BEGIN Text excerpt

Our herb basket is missing the long spicy peppers and shiso leaves promised in the marketing blurb, but there's an abundance of soft bib lettuce, radishes, peeled baby carrots, mint leaves and Thai basil.


Momofuku fried chicken lettuce wrap with ginger shallot sauce

The idea is to wrap chunks of chicken in either the lettuce or mu shu pancakes, add herbs and salad and dip in your choice of sauce. I preferred the lettuce over the mu shu - which seemed a little too dense and heavy as a carrier for fried chicken - and the radish and mint provided welcomed relief when the going started to get tough.

Some of the chicken pieces were dry - especially the Southern-style breast pieces - and the batter wasn't as crunchy as I thought it would be, but a splodge of ginger shallot sauce easily fixed that, and our salad bowl was happily refilled (unasked) when it neared depletion.

The Momofuku fried chicken is recommended to be shared between four to eight people. We were a party of five and still couldn't finish it all. A party of six would have knocked it over easily.


Momofuku Bar table seating

With two fried chickens on the menu, we couldn't fit in any of David Chang's famous pork buns so we find ourselves returning that very same day for dinner. By night, the place feels completely different, humming with New Yorkers and overflowing with diners waiting for a table. We have to wait half an hour for a table, tacked onto the end of a table with strangers.

END Text excerpt

▸ **Instruction 1**: Set down the part of the Momofuku fried chicken review that opens with the words containing "Momofuku fried chicken lettuce" and closes with "it neared depletion.", copying it word for word.
▸ **Instruction 2**: Supply the next part of the Momofuku fried chicken review, picking up after its final sentence.

BEGIN Records shown

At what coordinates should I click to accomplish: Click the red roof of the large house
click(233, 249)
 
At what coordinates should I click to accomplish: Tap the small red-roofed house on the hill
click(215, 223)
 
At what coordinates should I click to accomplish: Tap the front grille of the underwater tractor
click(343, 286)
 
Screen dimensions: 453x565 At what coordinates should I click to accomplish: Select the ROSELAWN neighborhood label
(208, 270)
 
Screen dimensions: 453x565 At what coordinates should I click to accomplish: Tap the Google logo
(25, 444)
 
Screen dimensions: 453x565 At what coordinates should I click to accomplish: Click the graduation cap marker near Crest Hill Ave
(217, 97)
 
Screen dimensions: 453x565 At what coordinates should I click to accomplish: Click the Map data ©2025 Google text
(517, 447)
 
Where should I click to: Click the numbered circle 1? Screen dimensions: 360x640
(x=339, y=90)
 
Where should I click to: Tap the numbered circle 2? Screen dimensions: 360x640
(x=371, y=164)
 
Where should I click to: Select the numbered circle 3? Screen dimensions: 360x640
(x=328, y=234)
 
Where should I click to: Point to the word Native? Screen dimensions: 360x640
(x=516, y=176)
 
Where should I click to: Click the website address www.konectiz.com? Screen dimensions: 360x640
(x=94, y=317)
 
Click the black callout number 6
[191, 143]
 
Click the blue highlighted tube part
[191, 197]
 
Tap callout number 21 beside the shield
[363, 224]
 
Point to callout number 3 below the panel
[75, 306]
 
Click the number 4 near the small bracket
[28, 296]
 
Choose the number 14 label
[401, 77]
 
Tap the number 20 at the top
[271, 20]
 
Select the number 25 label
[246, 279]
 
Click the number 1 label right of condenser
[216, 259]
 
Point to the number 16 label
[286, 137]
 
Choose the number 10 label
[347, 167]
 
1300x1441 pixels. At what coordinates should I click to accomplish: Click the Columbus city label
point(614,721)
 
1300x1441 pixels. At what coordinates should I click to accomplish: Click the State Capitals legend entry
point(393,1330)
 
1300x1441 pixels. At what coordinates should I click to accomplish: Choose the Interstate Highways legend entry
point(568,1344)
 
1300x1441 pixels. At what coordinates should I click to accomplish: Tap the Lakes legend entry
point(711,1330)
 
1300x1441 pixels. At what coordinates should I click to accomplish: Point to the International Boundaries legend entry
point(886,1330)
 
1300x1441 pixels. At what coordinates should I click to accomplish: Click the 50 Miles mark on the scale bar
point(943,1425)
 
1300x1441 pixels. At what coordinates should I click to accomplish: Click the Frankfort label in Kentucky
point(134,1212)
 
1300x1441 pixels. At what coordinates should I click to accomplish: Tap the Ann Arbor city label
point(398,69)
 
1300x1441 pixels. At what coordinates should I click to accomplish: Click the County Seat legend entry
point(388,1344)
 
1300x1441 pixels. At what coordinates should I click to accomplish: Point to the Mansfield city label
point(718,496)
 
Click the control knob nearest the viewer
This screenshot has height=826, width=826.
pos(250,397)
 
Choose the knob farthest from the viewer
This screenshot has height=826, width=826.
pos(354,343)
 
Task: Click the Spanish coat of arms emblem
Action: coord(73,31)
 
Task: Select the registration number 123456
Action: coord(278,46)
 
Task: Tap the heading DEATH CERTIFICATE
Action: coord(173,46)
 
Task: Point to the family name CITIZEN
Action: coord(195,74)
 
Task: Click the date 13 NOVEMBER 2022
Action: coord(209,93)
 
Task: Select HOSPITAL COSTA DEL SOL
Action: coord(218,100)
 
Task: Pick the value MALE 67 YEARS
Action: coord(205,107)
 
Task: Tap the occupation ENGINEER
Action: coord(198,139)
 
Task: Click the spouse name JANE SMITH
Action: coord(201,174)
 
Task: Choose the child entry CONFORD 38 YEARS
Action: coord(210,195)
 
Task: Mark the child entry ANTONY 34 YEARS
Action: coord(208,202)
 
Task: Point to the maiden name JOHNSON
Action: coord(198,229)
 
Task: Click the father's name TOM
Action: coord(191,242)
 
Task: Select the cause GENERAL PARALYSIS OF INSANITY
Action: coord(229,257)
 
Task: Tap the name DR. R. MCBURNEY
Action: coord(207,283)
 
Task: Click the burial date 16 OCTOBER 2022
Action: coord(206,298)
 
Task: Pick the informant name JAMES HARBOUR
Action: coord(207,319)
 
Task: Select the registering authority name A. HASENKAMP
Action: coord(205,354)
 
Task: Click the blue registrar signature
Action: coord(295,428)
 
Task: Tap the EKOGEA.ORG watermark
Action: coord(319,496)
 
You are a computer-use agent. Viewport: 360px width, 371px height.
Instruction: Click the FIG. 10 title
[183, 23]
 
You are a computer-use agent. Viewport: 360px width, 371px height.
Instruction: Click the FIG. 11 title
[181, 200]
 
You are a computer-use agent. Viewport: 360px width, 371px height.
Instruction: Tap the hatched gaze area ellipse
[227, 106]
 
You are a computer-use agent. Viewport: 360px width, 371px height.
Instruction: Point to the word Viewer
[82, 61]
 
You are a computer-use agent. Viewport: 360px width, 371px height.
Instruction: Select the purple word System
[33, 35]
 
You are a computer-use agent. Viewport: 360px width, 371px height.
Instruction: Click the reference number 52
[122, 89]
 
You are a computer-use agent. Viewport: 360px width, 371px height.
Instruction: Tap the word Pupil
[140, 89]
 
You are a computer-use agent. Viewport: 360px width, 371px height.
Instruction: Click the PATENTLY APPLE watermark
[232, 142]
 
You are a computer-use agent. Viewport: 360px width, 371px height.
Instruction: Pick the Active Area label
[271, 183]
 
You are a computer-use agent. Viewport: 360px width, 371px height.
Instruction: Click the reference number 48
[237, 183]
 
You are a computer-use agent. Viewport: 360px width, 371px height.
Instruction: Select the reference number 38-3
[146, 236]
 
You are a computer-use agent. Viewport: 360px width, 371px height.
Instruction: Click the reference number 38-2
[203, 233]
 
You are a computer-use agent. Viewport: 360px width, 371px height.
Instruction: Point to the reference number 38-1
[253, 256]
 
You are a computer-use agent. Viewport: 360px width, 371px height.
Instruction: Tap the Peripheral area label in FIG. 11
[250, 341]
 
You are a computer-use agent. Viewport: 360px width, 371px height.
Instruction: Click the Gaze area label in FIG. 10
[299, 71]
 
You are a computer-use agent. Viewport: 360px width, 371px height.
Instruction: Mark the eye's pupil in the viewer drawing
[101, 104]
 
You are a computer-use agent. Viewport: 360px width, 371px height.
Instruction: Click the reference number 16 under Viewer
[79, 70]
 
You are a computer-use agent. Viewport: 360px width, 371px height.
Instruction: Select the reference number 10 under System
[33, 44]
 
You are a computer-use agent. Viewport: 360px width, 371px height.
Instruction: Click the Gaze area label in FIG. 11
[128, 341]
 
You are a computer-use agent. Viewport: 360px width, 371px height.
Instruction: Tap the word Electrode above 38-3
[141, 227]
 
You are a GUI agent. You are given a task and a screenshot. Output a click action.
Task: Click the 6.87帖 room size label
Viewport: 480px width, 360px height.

END Records shown

▸ **Written answer 1**:
Momofuku fried chicken lettuce wrap with ginger shallot sauce

The idea is to wrap chunks of chicken in either the lettuce or mu shu pancakes, add herbs and salad and dip in your choice of sauce. I preferred the lettuce over the mu shu - which seemed a little too dense and heavy as a carrier for fried chicken - and the radish and mint provided welcomed relief when the going started to get tough.

Some of the chicken pieces were dry - especially the Southern-style breast pieces - and the batter wasn't as crunchy as I thought it would be, but a splodge of ginger shallot sauce easily fixed that, and our salad bowl was happily refilled (unasked) when it neared depletion.

▸ **Written answer 2**:
Momofuku pork buns US$9 for two

The pork buns are served in orders of two, also available with shrimp, shiitake or brisket. We stick with the original pork and are rewarded with two hefty slabs of pork belly, so fatty and soft your teeth sink through the flesh like butter. A slick of hoisin sauce adds sweetness, there's pickled cucumber for crunch, and the steamed buns are as soft as a pillow.

There's twice as much pork here as the one in Sydney's Momofuku Seiobo, with the fattylicious pork stacked two storeys high.


Roasted rice cakes US$10

The roasted rice cakes are right up my starch-loving alley, little chunks of dduk Korean rice cake that taste like they've been deep-fried until slightly crispy and then coated in a gochujang chilli sauce and littered with sesame seeds and shallots. There's a slight resistance as you crunch through the thin outer shell before you hit the chewy rice cake middle. So good they're spine-tingling.

The longest wait is for the Momofuku ramen. The stock is hearty, the noodles are chewy, but the highlight is the pork - a slab of tender pork belly and a hunk of pork shoulder that falls apart into soft shreds.


Poached egg yolk innards in the Momofuku ramen

A couple of days later we're pounding the pavement in search of dinner when we look up and realise we're standing right outside Momofuku Ssam Bar. It only takes a sideways glance at each other before we laugh and hustle ourselves inside.

It feels more like a bar in here, with dim lighting, casually dressed waitstaff and a row of diners seated along a counter. Momofuku Ssam Bar is presently listed at number 86 in the 2013 World's 50 Best Restaurants list.


East Beach blonde oysters with ramp mignonette US$3 each

The East Beach blonde oysters feature on the raw section of the menu - not as briny as Sydney Rocks - served on a bed of ice with a ramp mignonette.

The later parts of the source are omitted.